Gebze’den metal işçisi bir kadın
İnsanlar çocuklarının başlarına kötü bir şey gelmesin isterler. Bunun için canla başla çalışır, çocuklarını olası tehlikelere karşı korumanın yollarını ararlar. Elbette böyle davranmaları son derece anlaşılır bir durumdur. Mevzubahis yaşamlarını anlamlandıran, türlü çile ve zahmetlerle büyüttükleri, deyim yerindeyse gözlerinin nuru biricik yavrularıdır çünkü. Hâl böyle olunca da, insanlar kendi çocuğunun ayağına taş değmesin isterler. Ve bundan dolayı da yemeyip yedirmekte, giymeyip giydirmekte, onları pamuklara sarıp sarmalamakta bir beis görmezler. Böyle yaparak çocuklarını koruduklarına inanırlar. Peki, emekçilerimizin, işçilerimizin, toplumumuzun kafasına koca koca taşlar, hatta kayalar düşerken, çocuklarımızın ayağına nasıl taş değmeyecek?

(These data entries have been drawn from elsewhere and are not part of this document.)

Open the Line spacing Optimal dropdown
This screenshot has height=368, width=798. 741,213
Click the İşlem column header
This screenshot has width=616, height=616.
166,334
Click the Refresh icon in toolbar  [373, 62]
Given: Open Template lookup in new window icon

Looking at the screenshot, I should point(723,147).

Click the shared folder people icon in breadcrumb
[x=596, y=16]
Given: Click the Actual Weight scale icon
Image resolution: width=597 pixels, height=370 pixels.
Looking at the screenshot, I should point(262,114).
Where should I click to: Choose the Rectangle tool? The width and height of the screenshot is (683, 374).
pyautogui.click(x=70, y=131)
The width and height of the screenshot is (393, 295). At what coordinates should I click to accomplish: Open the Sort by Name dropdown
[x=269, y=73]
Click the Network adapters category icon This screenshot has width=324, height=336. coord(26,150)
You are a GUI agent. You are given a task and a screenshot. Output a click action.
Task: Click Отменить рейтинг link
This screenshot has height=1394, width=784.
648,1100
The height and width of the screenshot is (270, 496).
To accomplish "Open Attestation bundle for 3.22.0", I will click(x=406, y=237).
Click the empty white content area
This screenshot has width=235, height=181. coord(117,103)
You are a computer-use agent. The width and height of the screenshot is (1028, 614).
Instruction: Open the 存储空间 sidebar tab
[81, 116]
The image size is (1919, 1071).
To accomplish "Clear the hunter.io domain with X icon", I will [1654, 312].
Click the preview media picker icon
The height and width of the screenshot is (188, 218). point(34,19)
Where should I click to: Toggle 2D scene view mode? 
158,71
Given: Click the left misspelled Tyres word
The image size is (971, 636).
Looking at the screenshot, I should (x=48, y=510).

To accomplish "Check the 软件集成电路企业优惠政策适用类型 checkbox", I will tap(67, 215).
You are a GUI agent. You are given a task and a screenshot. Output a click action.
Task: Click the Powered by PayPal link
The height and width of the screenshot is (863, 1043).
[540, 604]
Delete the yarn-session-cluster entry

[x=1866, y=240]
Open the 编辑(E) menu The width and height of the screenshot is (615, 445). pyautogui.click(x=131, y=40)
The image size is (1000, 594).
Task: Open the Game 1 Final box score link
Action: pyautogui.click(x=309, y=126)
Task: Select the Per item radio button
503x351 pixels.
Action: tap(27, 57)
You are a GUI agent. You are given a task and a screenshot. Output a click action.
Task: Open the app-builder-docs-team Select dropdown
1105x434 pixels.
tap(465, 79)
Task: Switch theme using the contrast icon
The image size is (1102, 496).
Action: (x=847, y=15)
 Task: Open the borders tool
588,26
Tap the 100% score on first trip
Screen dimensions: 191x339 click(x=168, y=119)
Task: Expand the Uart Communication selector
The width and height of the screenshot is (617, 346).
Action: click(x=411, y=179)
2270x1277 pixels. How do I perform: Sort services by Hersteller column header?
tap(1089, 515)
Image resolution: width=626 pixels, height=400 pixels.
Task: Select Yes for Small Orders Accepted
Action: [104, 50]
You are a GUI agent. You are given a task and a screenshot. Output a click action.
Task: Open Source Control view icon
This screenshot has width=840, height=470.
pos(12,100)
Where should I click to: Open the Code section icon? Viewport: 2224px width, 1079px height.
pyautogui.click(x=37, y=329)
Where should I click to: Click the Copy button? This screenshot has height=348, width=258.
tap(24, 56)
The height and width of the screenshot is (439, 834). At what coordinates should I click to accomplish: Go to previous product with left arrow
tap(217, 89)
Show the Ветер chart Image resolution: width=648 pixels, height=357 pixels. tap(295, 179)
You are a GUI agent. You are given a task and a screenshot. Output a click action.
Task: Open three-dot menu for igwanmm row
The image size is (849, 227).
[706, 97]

Mevzu tek tek kişiler olarak, çocuklarımızın başına gelmesinden korktuğumuz şeylerin çok ötesindedir. Çok daha derinlerdedir. Senin çocuğunun başına bir şey gelmemesi için, başkasının çocuğunun başına da “o şeyin” gelmemesi gerekiyor. Ama kapitalist sistemin hâkim olduğu dünyamızda bunun hiçbir garantisi yok. Şöyle düşünelim, en değerli varlığımız saydığımız çocuklarımız için, uzun iş saatlerine, sonu gelmeyen mesailere katlanırız. Ne için? Bir nebze de olsa ücretimizi arttırabilmek ve çocuklarımızın isteklerini yerine getirebilmek için. Gözleri bir şeyde kalmasın diyerek elimizden geldiğince imkân yaratmak, yaşam standartlarını biraz olsun iyileştirebilmek için. İyi bir eğitim alsınlar diye gönderdiğimiz kursların ücretlerini ödeyebilmek için. Anne baba olmak kolay bir iş değildir. Kirada zorluk çekmesinler, başlarını sokacak bir evleri olsun diye, uzun vadeli krediler çeker, ömrümüz yettiğince öderiz. Çünkü bu dünyadan göçüp gittiğimizde arkamızda bırakacağımız evlatlarımızın bir dayanağı olmalı diye düşünürüz.
Peki, bunlar yeter mi? Yetmez! Çünkü mesela çocuklarımızın karşısına adaletsiz bir eğitim ve sınav sistemi çıkarılır. Yüz binlerce gencin elendiği sınav sistemleri varken çocuğumuzu kursa göndermemiz tek başına neyi çözer? Sonra karşılarına iş bulma sorunu çıkar. 7 milyon işsizin olduğu bir ülkede kendi çocuğumuzun üniversite bitirmiş olması iş garantisi anlamına gelir mi? Mesela satın aldığımız evleri üreten inşaat firmalarının bir deprem durumunda on binlerce binanın yıkılacağını açıkladığı bu memlekette çocuğumuza bir ev bırakmış olmak içimizi ne kadar rahatlatır?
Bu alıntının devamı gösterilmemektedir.